$$\int2\sin x\cos x\mathrm dx$$ $1$:Consider $2\sin x\cos x=\sin(2x)$ Then the integration is $-\frac12\cos(2x)$
$2$: Consider $2\sin x\cos x=\frac{\mathrm d}{\mathrm dx}\sin^2(x)$ Then the integration is $\sin^2(x)$
If it is true then $-\frac12\cos(2x)=\sin^2(x)$ then $-\frac12(1+2\sin^2(x))=\sin^2(x)$,$-\frac12=\sin^2{x}$, $-\frac12=1$
You are dealing with indefinite integral therefore you have to take into account that while integrating we have to add a constant of integration.
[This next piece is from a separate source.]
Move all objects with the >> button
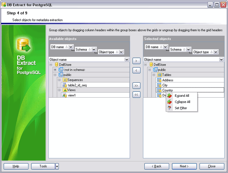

To be precise we got that
\begin{align*} \int 2\sin x\cos x\mathrm dx&=\int 2\sin x\cos x\mathrm dx\\ \int \sin(2x)\mathrm dx&=\int \left(\frac{\mathrm d}{\mathrm dx}\sin^2(x)\right)\mathrm dx\\ -\frac12\cos(2x)+c_1&=\sin^2(x)+c_2\\ -\frac12\cos(2x)&=\sin^2(x)+c \end{align*}
To determine the constant of integration in this case we can follow your own attempt by expanding the $\cos(2x)$, even though you have made a minor mistake there, term to get
\begin{align*} -\frac12\cos(2x)&=\sin^2(x)+c\\ -\frac12(1-2\sin^2(x))&=\sin^2(x)+c\\ c&=-\frac12 \end{align*}
We just proved the Half-Angle Formula since we can now conclude that
$$\sin^2(x)=\frac12-\frac12\cos(2x)=\frac{1-\cos(2x)}2$$
Which is basically all what was missing.